Looking Back, The Rag Pickers
Updated: Sep 8, 2020
"Thunderously, unarguably, the Sermon on the Mount proves that before God we all stand on level ground: murderers and temper throwers, adulterers and lusters, thieves and coveters. We are all desperate….Having fallen from the absolute Ideal, we have nowhere to land but in the safety net of absolute grace.” (Philip Yancy, The Jesus I Never Knew)
In the housing society where we first lived, Rock Garden, a family of rag pickers served together to collect and dispose of every household’s garbage. It was a husband and wife team and they had at least eight children who crawled around under the shade of the parking garage, waiting for their parents to finish. The entire family had faces twisted with famine, neglect, and disease. The father's body was misshapen from polio. The mother, though probably just in her thirties, looked fifty. They were racked by poverty. And yet they were a family. Still together. Still trying to feed every member. The children were covered in grime, their noses ran, and they all had eye infections. Their rags and their very presence in our pristine housing society was out of place. No one allowed their children to play with the rag pickers’ children. They were ignored completely, like the very garbage they collected.
The woman was obviously pregnant and underweight. She looked so ill herself, I wondered how her baby could possibly be healthy. As her time grew close, she came by and asked me for some medicine, or money for the hospital or some request connected to the birth of her child. I believe I gave it. I didn't see her for a few weeks. Then she came by again collecting the garbage from our doorstep. I asked where her baby was. The baby girl had died soon after birth in their slum dwelling. A dwelling, constructed of bits of tin and plastic. The torrential rain had made their house too wet, and she had died of exposure.
The rag pickers and I didn't have much in common, except that my children were ostracised too. The society was full of children, but my children played alone. When in exasperation I asked several other mothers who lived in the apartments around me, they answered sheepishly, but honestly. “You all eat meat, and we are vegetarians.” Apparently eating meat contaminated my children enough that they were unfit playmates.
To say I raged internally against these injustices against my children would be an understatement. There were so many hidden cultural codes: rules for dress, child-rearing, food, friendship, religion, and every aspect of life.
Every culture has norms. I had lived in several countries before, including Uzbekistan. But I had never encountered a country so rigidly divided into hundreds of strata; economic, ethnic, and religious demarcations. The caste system. It permeated everything, explained everything (to those who understood it), but made life in India a complete mystery and frustration for me.
As a foreigner I was caste-less, which was both good and bad. I enjoyed the sense of freedom that comes when my very existence defied categories. It meant the culture really couldn't tell me what to do and that they had no real expectations for me. There were certain excuses made for me, I know, as I blundered about in relating to my neighbours.
I was a complete anomaly in Indian culture. Educated, middle-class women simply didn't have more than two children. I had the ghastly sum of four. And not just four children, but four children, aged five and under. Abortions were the rule of thumb for everyone and was the most used form of birth control in every class. A huge educational campaign had swept the country forty years before, a valiant attempt by the government to control the exploding population. While many middle and upper-class families had responded, the lower classes had not.
Every middle-class mother sent their child to school at two and a half years, I home-schooled all four. Our family must have looked like a clear case of provincialism and pure ignorance. But coupled with my nationality, my speech, our comfortable rental, and the fact that my husband was a lawyer, meant I didn't fit an easy category.
Categories, hierarchy, judgments. How much of my life has been consumed with finding where I fit in society?
Many years later now, the rag-picking mother is still with me, her face pinched and worn at thirty, watches me. As I think about her children, dead, and mine, living, her ostracism and mine, her house of tin and plastic, mine of stucco and stone, I cannot shut her out. I cannot feed her children, quell her hunger, or deaden her pain. I am helpless in the face of her want and misery. Still, I dare not ignore her. She stays my hand from self-centered extravagance. She entreats me to live openly, generously, and with kindness. She calls me to love the whole of humanity, not just the beautiful, brave, and rich, but the broken and the poor. We are on level ground.

----------------

• [Questions to answer]:
1) In the rag pickers essay, what did the rag-picking mother's baby girl die of?
2) Copy everything in the rag pickers essay from "To say I raged" down to "frustration for me.".

• [Data listing]:
----------------

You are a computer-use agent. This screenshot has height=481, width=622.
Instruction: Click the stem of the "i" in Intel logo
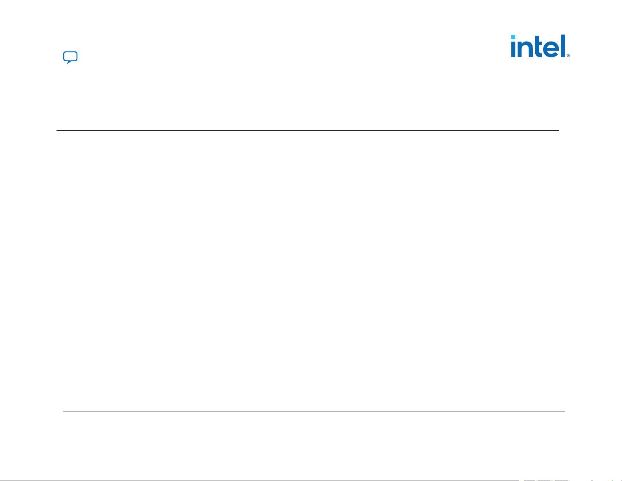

----------------

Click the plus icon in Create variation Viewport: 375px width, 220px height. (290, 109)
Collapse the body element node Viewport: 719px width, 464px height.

----------------

• [Solutions to each task]:
1) She died of exposure after the torrential rain made their slum dwelling too wet.

2)
To say I raged internally against these injustices against my children would be an understatement. There were so many hidden cultural codes: rules for dress, child-rearing, food, friendship, religion, and every aspect of life.
Every culture has norms. I had lived in several countries before, including Uzbekistan. But I had never encountered a country so rigidly divided into hundreds of strata; economic, ethnic, and religious demarcations. The caste system. It permeated everything, explained everything (to those who understood it), but made life in India a complete mystery and frustration for me.